Monday, May 19, 2014

Did BP and the Feds do more harm than good trying to clean up the Gulf?

BP's Gulf PR: https://www.youtube.com/watch?v=hoOfIR4Vk1o

Probably closer to the truth: https://www.youtube.com/watch?v=wLzacnH3u50
The oil's all gone, victims are fairly compensated, and the Gulf is just like how it used to be, right?
We expected this problem wouldn't go away so smoothly, and unfortunately we were proven right. BP seemed to care more about concealing their Gulf spill rather than actually cleaning it properly. Remember how they heavily relied on chemical dispersants, such as Corexit (sounds like maximum strength white-out)? Corexit is banned by many nations, but is manufactured by Ecolab in the US, so it is still open for business (most times, the burden of proof is not on the company but on environmentalists/others to prove that a substance causes harm). Other nations prefer to use oil eating microbes, but Corexit just dissolves oil globs into smaller ones (out of sight, out of mind). The hope was that sea life would digest the smaller droplets and the problem would be solved (but what happens when sea life ingests the Corexit too?). 4 years after the disaster, oil is still washing up on the Gulf Coast. So maybe some of the millions of barrels of oil were digested, but clearly a great deal was not.

So the dispersant strategy was partly ineffective, but what about the side effects? Anything that chemically separates aggregated hydrocarbons is probably not healthy for other organic matter. When Corexit was used in Valdez and the Gulf, hundreds of workers came down with respiratory issues (the chemical is sprayed out of hoses and nozzles like Agent Orange, and can be easily inhaled). Coastal residents also documented many cases of skin rashes and boils. BP and the Coast Guard did not have its cleaning crews wear any protective clothing or respirators. According to VICE, they even barred people from wearing respirators because of the negative impression.

Under the water, many studies have shown that Corexit+oil is much more toxic on some marine life than oil or Corexit alone. So the shrimping industry was heavily affected too. One business reported ~50% of shrimp exhibiting illnesses and deformities, often in the gills.
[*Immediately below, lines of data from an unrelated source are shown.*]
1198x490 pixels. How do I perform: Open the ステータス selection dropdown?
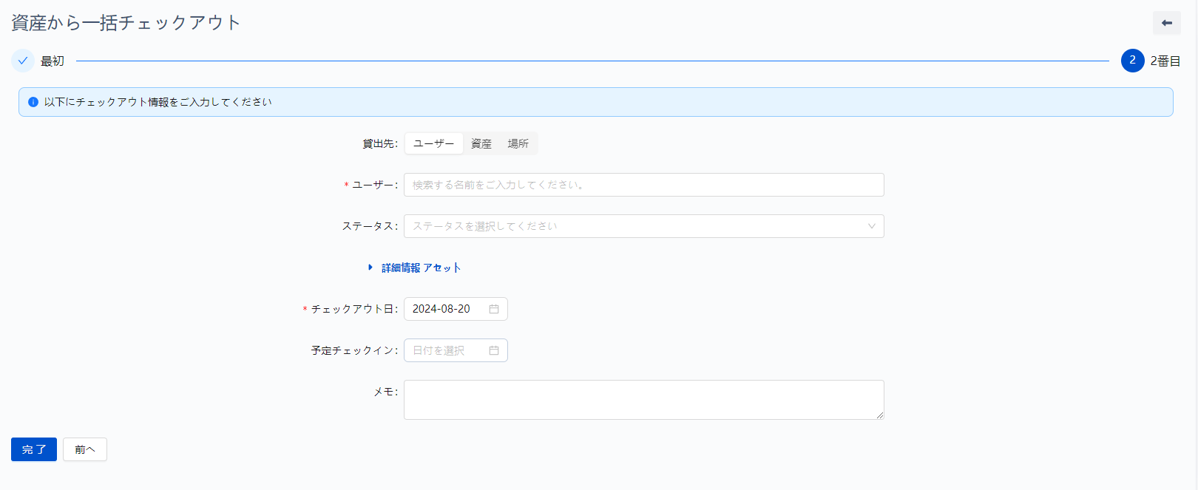point(636,226)
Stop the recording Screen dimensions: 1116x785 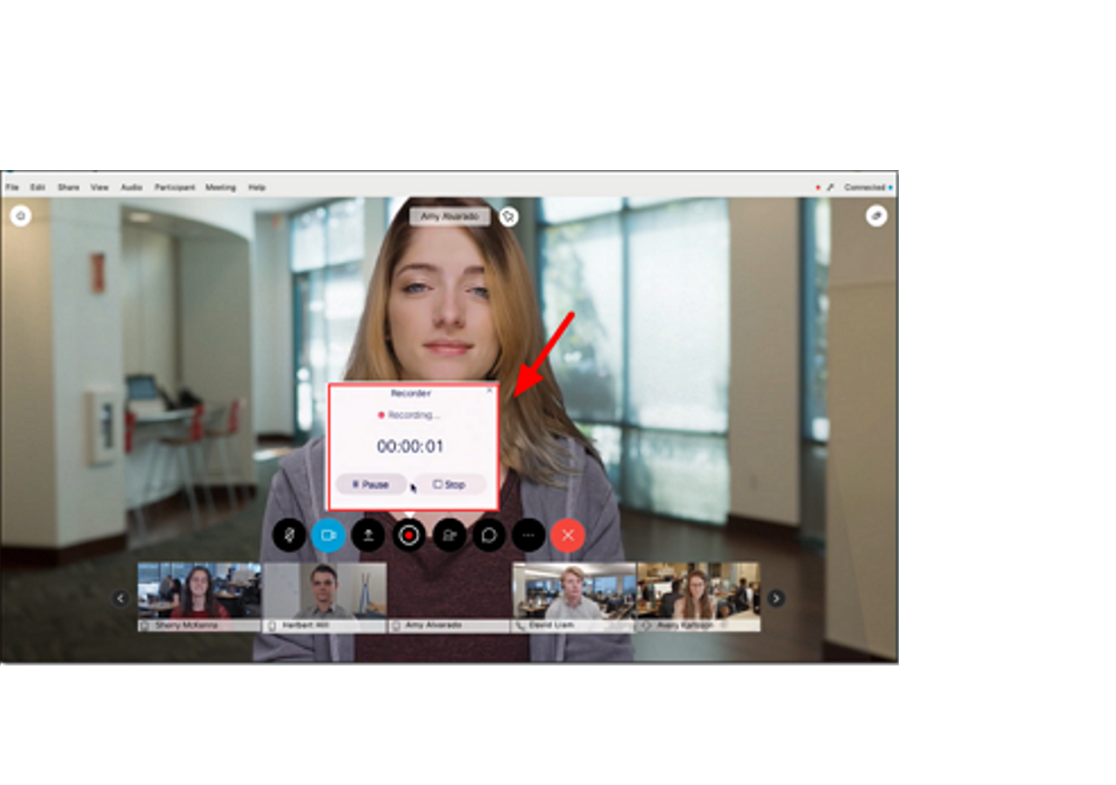pyautogui.click(x=449, y=484)
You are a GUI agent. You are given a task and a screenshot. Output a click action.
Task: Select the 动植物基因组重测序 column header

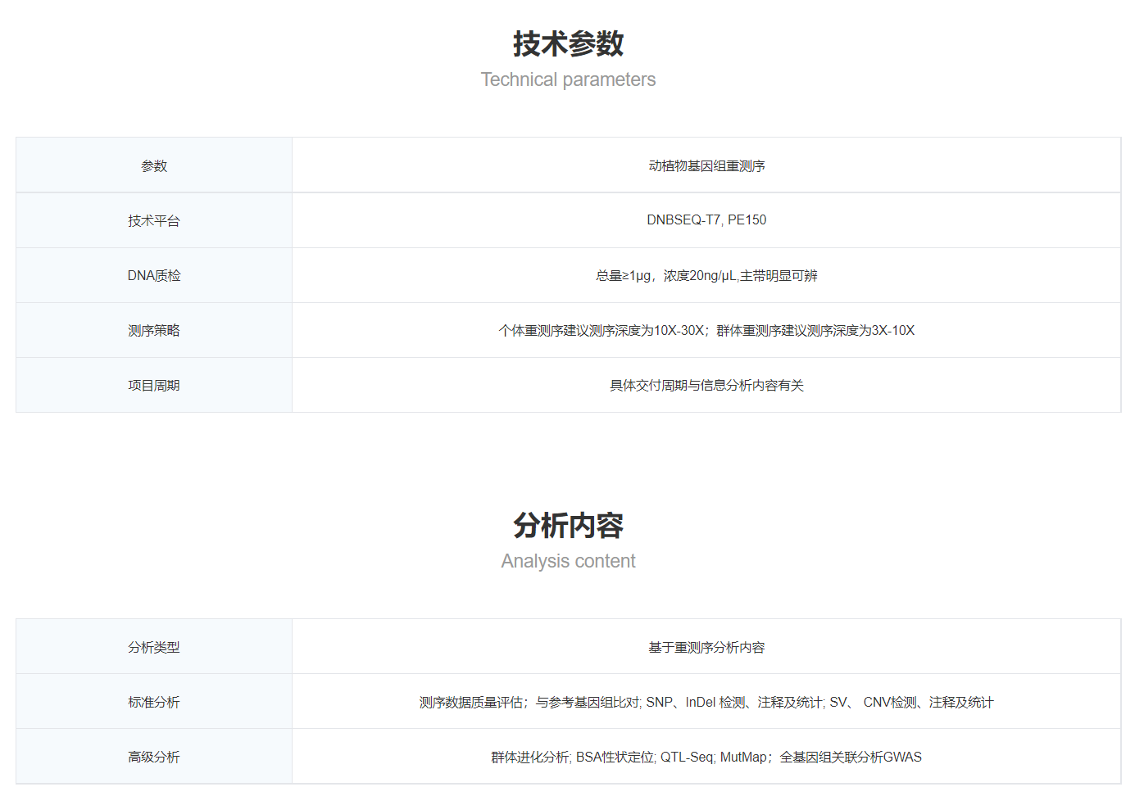tap(706, 166)
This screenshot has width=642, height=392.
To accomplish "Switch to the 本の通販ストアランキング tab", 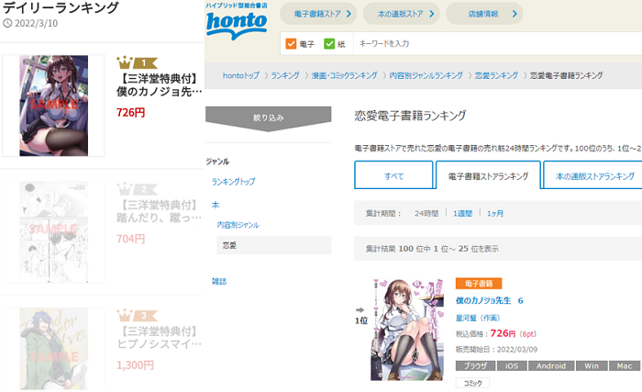I will 594,175.
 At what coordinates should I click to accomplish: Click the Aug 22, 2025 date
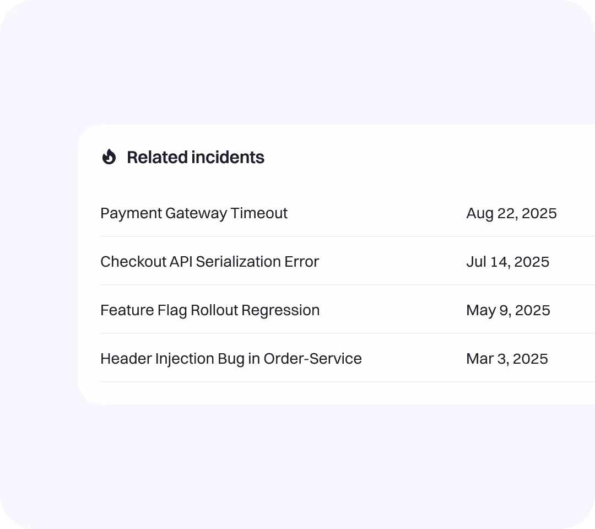(512, 213)
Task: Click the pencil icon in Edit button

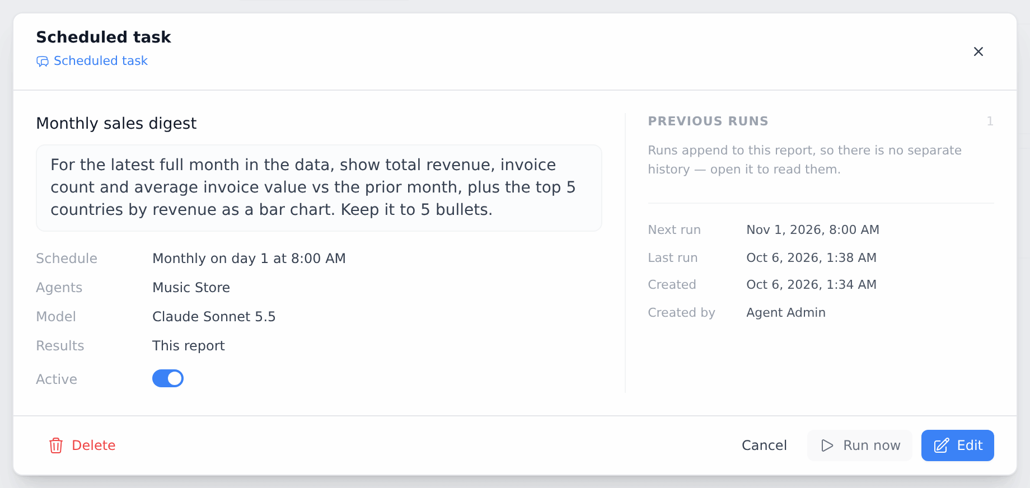Action: 942,445
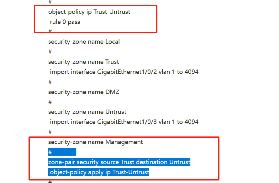Click the word "destination" in the zone-pair line

pos(152,162)
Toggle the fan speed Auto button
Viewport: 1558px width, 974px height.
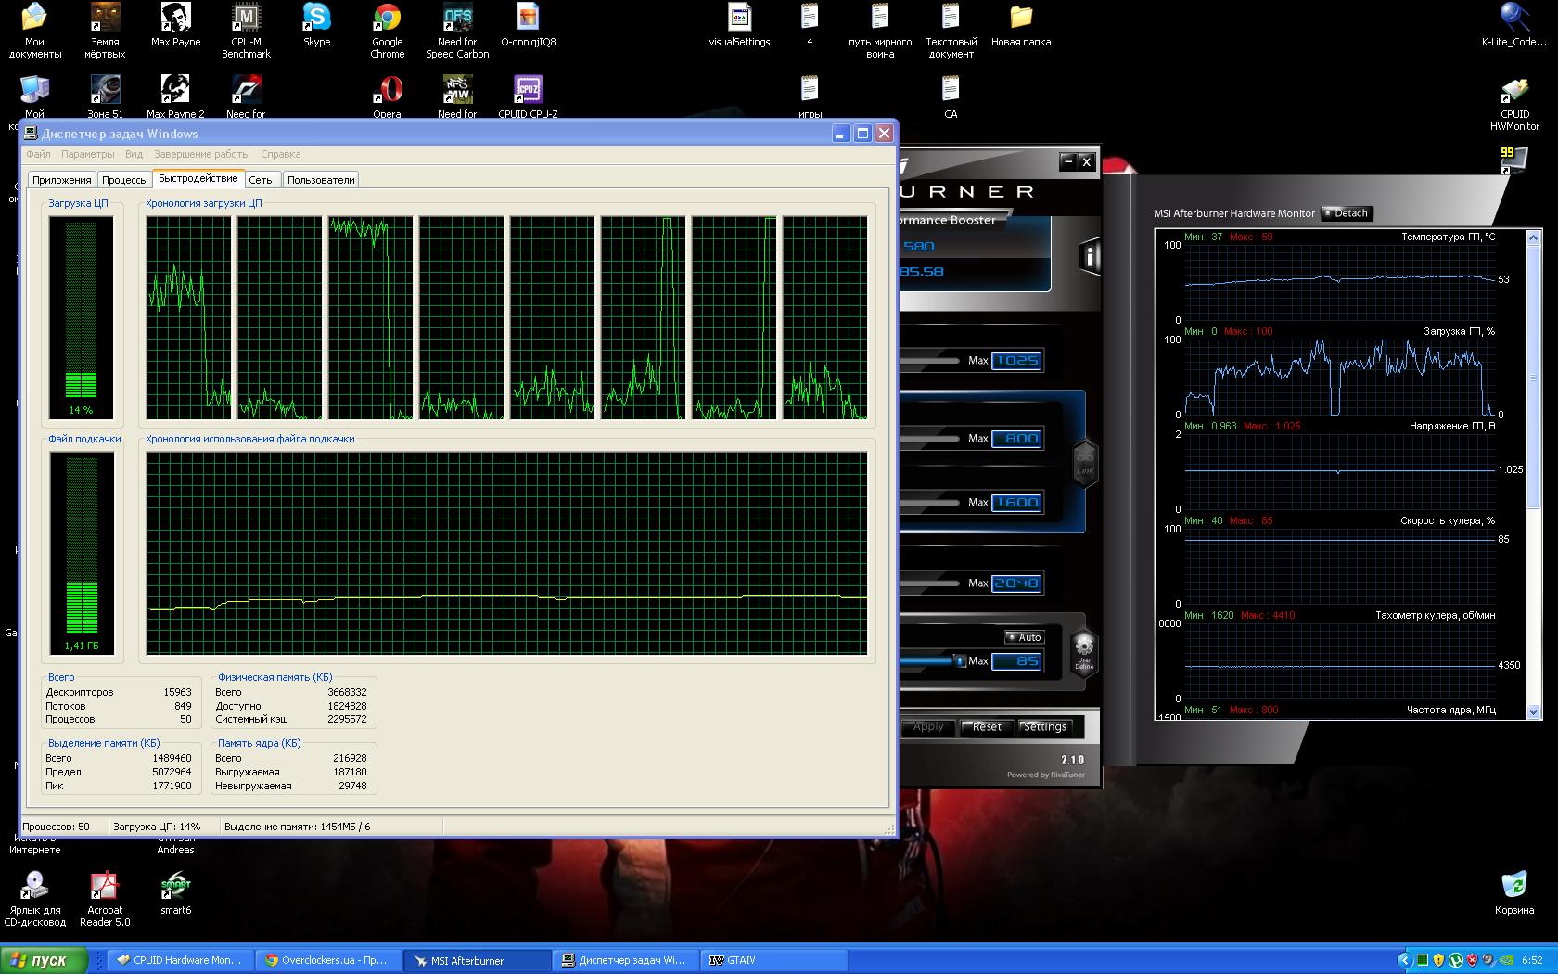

They are obviously unsellable and possibly unsafe for consumption (despite the FDA quickly pronouncing Gulf seafood to be safe just 4 months after the blowout... but it takes them 10 years to declare a medicine to be safe?).
Clearly, this cautionary tale demonstrates the dangers of (1) our dependence on fossil fuels, (2) our hubris that the latest technologies will never fail and we can safely tap more challenging resource deposits in more environmentally sensitive areas, (3) the political influences of the petrochemical industry, and (4) lax/incompetent regulation. Also, a destroyed city can be rebuilt, but a decimated ecosystem may be irreversible (at least on human schedules).

BP should not only compensate victims of the blowout, but also of the "cleanup". Whoever authorized the use of Corexit at this scale (without sufficient impact study a priori and public oversight) should be fired and possibly jailed. If this isn't grounds for prohibiting a foreign company from doing business in the US (and hopefully nationalizing their assets), I don't know what is. "Corporations are people, too", but if we can drone-execute a US citizen overseas without trial, then we should be able to give companies a lifetime ban if the body of evidence is so compelling. We lock up poor minorities and throw away the key, and AFAIK they did much less harm to the US than BP so far.